(Collected data)
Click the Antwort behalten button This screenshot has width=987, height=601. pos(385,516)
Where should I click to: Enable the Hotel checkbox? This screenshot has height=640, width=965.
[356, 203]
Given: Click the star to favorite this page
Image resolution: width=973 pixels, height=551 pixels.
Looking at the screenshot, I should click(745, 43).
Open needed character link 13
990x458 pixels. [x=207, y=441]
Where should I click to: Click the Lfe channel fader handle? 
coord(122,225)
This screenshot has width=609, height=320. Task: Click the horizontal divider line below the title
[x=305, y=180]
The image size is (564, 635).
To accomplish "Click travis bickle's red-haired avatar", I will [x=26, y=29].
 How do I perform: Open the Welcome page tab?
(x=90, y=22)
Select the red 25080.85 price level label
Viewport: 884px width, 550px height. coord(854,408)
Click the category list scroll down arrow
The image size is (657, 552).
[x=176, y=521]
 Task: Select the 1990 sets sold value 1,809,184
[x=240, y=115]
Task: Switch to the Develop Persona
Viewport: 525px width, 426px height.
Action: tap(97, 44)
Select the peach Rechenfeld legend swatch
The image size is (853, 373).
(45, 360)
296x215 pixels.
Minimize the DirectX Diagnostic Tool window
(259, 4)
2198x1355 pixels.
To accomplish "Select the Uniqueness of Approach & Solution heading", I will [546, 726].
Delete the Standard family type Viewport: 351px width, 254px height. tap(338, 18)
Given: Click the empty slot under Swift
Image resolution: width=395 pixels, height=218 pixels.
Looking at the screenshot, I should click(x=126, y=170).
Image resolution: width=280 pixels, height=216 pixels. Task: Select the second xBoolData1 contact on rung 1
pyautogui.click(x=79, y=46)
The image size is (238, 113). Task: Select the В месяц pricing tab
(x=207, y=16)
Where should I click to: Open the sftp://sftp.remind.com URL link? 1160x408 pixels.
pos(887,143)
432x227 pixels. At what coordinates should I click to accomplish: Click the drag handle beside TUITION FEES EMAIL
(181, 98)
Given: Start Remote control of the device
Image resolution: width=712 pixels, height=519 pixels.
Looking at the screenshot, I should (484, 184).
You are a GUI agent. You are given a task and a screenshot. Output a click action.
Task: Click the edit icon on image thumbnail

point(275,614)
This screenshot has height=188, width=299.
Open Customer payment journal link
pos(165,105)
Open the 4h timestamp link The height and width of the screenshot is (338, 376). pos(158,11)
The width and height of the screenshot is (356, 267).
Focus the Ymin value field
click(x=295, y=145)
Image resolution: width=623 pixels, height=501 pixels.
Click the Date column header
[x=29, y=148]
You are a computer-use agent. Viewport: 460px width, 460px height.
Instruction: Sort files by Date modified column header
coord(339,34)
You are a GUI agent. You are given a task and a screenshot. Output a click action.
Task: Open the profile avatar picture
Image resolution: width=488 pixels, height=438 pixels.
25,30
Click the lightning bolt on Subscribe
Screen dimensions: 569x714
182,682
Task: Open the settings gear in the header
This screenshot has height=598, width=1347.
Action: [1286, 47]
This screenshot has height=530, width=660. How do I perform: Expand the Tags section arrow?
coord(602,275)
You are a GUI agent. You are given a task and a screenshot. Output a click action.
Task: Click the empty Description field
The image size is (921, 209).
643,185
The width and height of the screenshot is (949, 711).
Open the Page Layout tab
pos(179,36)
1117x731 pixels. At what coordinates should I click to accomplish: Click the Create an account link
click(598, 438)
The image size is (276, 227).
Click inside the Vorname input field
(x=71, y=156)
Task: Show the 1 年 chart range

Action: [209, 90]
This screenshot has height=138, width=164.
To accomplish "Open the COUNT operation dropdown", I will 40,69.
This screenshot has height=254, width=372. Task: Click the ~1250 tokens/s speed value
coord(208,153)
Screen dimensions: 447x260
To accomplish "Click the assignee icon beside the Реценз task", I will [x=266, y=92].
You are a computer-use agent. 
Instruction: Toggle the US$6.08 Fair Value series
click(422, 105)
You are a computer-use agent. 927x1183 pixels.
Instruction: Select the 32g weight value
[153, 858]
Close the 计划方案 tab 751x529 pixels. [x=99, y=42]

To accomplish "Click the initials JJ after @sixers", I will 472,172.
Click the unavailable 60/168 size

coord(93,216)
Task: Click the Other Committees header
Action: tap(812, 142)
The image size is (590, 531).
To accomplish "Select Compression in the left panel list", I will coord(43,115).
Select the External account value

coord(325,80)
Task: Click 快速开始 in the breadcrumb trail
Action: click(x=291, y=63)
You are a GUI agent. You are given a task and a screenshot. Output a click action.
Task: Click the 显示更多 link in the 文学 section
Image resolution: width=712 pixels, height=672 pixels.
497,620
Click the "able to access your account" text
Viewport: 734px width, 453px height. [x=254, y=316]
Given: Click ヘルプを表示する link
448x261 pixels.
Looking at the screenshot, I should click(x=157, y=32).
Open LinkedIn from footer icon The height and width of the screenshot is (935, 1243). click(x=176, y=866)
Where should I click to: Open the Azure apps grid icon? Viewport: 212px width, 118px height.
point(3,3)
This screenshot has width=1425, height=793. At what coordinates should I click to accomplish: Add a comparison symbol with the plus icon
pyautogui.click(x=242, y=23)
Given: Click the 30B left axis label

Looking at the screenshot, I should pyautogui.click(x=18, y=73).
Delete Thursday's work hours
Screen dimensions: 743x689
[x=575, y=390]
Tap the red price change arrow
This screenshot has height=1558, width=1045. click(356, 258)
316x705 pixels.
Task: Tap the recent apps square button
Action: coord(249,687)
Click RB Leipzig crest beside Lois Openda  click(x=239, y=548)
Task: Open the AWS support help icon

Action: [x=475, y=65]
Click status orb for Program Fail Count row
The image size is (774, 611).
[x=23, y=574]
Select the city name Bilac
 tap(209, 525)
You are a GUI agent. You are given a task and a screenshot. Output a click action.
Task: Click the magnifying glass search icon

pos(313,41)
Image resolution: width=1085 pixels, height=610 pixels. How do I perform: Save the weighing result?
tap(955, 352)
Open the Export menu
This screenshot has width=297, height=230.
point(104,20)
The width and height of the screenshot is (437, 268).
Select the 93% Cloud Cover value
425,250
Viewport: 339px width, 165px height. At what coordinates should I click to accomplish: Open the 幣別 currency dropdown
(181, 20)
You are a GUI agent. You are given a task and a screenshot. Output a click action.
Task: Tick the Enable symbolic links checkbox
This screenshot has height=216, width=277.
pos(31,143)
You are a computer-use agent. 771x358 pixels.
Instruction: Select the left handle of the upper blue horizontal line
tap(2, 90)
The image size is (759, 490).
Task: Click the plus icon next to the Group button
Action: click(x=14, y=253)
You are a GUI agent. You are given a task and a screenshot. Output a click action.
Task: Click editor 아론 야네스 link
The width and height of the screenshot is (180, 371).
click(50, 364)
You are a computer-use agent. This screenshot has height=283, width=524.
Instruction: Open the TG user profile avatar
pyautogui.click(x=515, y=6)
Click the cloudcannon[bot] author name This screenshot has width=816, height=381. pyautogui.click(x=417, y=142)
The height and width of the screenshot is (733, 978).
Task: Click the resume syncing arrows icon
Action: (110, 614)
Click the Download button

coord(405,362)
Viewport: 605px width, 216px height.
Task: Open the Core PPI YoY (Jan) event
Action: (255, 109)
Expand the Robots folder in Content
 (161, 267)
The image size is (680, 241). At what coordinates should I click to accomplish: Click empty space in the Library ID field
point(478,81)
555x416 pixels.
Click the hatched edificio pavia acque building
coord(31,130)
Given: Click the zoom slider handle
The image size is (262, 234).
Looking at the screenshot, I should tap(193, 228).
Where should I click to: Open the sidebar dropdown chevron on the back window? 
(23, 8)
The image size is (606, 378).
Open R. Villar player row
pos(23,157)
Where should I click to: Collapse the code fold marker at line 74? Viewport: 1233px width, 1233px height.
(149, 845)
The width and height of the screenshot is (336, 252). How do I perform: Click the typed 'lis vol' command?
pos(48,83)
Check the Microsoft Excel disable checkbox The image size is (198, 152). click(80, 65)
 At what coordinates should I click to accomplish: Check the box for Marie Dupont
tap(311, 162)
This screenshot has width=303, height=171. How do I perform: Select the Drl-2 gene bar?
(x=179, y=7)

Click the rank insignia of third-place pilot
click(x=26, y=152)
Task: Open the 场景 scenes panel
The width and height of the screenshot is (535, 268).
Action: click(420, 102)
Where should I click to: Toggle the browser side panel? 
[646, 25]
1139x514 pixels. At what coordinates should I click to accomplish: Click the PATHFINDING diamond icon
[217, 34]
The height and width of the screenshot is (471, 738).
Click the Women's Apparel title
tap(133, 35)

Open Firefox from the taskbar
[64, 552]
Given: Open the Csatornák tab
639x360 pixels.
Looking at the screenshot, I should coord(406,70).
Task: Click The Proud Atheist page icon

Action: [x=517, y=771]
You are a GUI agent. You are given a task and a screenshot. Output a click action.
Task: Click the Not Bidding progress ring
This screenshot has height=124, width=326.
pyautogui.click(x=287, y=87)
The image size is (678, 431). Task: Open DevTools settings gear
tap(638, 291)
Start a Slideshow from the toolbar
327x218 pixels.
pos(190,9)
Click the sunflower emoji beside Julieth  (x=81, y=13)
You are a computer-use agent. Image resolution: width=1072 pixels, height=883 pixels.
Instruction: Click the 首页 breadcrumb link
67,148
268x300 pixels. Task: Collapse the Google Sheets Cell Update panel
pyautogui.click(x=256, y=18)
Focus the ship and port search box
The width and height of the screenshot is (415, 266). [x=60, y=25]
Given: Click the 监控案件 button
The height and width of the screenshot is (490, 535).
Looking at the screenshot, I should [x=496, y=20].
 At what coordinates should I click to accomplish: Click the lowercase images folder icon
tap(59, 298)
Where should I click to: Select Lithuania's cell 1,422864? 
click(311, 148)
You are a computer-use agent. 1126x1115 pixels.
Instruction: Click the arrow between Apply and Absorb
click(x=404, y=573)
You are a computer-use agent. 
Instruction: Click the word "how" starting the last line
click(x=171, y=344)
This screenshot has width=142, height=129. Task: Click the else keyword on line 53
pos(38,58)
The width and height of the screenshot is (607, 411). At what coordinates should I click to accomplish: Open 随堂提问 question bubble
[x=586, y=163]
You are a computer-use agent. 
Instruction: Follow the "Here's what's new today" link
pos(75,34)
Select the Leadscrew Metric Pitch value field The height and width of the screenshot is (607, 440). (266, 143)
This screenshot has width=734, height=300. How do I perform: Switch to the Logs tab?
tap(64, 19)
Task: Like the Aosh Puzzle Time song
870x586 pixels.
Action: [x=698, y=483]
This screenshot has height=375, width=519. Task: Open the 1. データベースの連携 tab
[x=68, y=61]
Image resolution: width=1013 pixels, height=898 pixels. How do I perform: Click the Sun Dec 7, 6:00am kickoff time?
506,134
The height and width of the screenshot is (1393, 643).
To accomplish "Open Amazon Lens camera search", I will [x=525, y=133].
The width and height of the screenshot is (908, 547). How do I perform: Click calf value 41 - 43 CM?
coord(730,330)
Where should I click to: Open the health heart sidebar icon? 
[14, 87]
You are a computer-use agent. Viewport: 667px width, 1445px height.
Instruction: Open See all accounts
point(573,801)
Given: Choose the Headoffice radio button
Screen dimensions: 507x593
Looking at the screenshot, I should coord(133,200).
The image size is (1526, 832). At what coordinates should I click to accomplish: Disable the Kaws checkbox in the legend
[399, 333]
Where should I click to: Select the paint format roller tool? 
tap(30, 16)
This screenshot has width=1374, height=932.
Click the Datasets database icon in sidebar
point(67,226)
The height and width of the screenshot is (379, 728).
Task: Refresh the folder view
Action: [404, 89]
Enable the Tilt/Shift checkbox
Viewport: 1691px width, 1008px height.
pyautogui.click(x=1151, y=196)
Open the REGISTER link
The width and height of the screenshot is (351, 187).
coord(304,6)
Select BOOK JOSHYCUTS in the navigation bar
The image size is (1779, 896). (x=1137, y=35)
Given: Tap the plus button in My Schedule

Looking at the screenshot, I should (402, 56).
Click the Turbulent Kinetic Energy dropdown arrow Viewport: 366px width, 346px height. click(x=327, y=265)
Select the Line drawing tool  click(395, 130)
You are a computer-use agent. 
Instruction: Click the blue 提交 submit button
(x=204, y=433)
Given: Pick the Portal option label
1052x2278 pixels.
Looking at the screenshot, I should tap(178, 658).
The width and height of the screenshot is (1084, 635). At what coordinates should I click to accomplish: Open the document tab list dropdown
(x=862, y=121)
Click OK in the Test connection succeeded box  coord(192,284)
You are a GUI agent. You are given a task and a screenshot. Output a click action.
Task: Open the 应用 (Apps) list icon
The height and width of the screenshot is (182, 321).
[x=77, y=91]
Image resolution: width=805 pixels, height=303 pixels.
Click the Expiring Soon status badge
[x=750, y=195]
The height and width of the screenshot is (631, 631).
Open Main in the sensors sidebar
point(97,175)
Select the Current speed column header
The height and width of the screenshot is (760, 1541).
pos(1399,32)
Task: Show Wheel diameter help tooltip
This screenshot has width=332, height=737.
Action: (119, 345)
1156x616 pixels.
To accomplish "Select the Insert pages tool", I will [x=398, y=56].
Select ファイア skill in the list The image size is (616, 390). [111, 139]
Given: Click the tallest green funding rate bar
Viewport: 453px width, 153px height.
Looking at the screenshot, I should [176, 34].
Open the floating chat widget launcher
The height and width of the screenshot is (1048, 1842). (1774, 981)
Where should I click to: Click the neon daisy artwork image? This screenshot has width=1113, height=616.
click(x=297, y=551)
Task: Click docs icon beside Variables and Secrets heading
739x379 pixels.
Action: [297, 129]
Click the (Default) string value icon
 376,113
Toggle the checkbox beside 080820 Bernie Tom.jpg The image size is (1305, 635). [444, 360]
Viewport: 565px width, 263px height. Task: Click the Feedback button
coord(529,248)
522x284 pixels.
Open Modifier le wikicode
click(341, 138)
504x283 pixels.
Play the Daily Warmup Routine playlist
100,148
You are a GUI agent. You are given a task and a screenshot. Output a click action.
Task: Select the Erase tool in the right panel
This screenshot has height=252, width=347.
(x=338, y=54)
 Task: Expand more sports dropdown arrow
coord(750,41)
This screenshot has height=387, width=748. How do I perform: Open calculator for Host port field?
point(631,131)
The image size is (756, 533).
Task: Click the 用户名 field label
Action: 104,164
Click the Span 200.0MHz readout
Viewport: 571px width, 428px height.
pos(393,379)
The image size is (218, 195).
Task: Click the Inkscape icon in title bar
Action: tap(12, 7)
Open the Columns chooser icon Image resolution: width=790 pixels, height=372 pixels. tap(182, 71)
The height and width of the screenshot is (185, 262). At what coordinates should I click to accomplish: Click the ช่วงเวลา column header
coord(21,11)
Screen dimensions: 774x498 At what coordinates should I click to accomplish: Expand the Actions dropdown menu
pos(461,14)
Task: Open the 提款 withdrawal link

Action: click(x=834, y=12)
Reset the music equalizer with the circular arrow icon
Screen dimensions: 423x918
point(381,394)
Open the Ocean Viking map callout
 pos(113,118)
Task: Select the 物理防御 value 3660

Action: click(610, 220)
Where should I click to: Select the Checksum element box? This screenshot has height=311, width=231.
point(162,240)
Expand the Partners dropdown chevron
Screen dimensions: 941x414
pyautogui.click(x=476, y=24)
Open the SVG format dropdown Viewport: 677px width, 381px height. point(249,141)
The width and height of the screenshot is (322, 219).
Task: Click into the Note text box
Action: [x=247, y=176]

PROBLEM TO SOLVE ::
If a line in the records above holds the string "heading", copy it.

WRITTEN ANSWER ::
To accomplish "Select the Uniqueness of Approach & Solution heading", I will [546, 726].
Task: Click docs icon beside Variables and Secrets heading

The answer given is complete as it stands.